Alessio, sopravvissuto all’attentato: “Ho visto gente morire”

Alessio Stazi (Facebook)

Tra coloro che erano presenti ieri pomeriggio a Barcellona, dove un attentato ha fatto 13 vittime e decine di feriti, c’è il giovane romano Alessio Stazi, che attraverso Facebook ha raccontato quei terribili momenti: “Sono vivo solo perché non sono riusciti ad ammazzarmi, ma io ero lì nel mezzo, li ho visti, in pochi secondi ho visto uccidere non so quante persone di fronte ai miei occhi.
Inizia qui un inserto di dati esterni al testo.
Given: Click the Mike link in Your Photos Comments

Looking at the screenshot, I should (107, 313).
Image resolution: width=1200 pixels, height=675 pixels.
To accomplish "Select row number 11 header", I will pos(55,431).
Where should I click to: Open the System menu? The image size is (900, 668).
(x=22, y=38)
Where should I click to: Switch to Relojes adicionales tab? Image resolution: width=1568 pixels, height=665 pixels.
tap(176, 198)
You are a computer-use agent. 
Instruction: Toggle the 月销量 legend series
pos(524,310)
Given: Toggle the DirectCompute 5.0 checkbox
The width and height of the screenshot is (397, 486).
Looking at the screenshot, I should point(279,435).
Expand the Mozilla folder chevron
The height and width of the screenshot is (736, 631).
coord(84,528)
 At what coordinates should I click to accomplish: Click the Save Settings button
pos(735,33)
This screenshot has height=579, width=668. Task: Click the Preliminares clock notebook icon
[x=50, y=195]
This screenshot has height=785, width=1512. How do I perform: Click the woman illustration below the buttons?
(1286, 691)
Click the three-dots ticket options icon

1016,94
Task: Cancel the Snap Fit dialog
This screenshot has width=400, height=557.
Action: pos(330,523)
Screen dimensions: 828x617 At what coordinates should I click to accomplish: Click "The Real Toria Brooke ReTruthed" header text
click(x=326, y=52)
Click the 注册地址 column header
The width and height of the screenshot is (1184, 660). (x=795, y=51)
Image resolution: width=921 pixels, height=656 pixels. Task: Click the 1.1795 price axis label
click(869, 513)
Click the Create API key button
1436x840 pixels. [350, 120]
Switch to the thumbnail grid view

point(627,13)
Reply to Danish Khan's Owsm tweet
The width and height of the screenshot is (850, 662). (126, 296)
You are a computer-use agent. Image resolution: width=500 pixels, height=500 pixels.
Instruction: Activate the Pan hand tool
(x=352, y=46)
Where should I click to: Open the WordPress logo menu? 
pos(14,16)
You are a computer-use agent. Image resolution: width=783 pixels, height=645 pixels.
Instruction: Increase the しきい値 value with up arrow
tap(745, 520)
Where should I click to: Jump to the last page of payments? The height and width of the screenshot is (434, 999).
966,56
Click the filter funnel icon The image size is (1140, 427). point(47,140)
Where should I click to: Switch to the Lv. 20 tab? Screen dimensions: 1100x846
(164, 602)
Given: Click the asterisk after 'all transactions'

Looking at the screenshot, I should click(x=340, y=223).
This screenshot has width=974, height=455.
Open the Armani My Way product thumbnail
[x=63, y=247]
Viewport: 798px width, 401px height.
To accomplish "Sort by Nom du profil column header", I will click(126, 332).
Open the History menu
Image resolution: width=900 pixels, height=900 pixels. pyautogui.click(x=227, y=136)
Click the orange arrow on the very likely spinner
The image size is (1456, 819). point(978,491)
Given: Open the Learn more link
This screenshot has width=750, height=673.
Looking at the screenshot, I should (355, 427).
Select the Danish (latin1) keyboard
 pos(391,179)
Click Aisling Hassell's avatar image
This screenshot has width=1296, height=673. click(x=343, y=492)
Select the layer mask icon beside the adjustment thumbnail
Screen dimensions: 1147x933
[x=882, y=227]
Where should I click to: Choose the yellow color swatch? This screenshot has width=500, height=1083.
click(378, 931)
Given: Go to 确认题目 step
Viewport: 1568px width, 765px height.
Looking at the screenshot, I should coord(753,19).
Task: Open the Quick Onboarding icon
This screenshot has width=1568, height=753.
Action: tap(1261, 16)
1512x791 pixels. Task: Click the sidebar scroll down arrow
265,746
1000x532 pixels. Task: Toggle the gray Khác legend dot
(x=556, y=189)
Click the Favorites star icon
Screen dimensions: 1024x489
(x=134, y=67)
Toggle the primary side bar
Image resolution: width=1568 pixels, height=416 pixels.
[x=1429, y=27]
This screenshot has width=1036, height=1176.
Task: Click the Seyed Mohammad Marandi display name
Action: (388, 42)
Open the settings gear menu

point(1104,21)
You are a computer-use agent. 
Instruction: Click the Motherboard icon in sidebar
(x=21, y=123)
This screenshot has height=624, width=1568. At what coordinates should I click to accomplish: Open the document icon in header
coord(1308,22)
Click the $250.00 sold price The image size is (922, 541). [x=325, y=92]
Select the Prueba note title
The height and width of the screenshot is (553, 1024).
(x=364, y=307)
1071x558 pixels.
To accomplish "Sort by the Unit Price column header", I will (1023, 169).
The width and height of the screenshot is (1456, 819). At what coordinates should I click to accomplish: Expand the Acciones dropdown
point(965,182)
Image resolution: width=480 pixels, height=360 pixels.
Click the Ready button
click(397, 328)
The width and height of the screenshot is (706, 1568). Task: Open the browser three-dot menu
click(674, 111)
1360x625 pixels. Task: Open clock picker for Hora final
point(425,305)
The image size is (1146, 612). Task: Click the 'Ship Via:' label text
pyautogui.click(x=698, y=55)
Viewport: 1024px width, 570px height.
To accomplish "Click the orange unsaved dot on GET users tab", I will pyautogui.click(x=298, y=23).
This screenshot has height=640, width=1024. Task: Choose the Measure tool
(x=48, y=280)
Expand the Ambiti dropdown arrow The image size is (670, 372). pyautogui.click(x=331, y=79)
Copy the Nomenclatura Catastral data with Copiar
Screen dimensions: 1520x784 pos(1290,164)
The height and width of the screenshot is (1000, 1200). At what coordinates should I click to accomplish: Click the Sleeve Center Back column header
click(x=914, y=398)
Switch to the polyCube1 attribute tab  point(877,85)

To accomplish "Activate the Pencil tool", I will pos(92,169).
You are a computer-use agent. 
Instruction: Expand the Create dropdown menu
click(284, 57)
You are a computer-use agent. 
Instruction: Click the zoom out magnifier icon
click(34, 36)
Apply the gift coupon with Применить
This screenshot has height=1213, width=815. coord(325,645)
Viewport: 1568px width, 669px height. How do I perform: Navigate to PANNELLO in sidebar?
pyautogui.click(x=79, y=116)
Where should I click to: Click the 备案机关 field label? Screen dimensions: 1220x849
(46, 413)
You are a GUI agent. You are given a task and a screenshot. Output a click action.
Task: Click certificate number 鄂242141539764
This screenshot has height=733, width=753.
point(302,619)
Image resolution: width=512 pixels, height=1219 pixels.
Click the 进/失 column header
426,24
Mi sono ritrovato chiuso in un sottoscala di un negozio e non so neanche come ci sono arrivato, non so dove sono i miei amici e non capisco ancora cosa c…o sia successo”, il suo primo messaggio, postato appena pochi minuti dopo l’attentato.

Alessio Stazi ha poi tenuto aggiornati familiari e amici sulla situazione: “Sono chiuso in un bar ad un paio di km dalla rambla, tutto si sta svolgendo a pochi metri da casa mia e per questo non posso tornare a casa ed ho poca batteria per rispondere a telefonate e messaggi”. Poi ancora: “É stato terribile percepire di essere nel mirino, puntato dal camion, è stato terribile vedere persone colpite volare via di fronte a me, é stato terribile scappare via con la paura di essere uccisi, è stato terribile chiudersi in un negozio pensando che se gli attentatori lo avessero assaltato saremmo stati senza scampo. È terribile ora non capire cosa succede, non sapere da dove iniziare a chiamare tutti quelli che conoscono che vivono qui”.

“Al momento ho una rabbia infinita che non sa spiegare come si possa attentare così alla vita umana”, scrive ancora Alessio Stazi, che quindi dice di provare “una rabbia infinita verso la polizia spagnola che sta sulla Rambla, precisamente quelle pattuglie, sempre pronte e presenti per una quantità infinita di stronzate: dal pischelletto che va in giro in bici sulla rambla, al turista che beve una bottiglia, al pakistano che vende selfiestick, quello che tira la cartaccia, al ragazzo di colore che non può vendere un paio di scarpe come se fosse un crimine… e quando si tratta di fermare un camion che investe chiunque non c’è stato un poliziotto che lo ha fermato all’inizio della rambla o abbia sparato un solo colpo prima che iniziasse ad investire gente”.

Il ragazzo ha poi postato dopo mezzanotte un ultimo status: “Sono a casa. E’ stato terribile, provo un dolore immenso per le persone che non ci sono più, per tutti i feriti e per questa città meravigliosa che sicuramente con la sua cultura ed il suo popolo non smetterà di vivere e accogliere il mondo”. Non sapeva ancora che a quaranta chilometri da Barcellona i terroristi avevano provato a colpire ancora.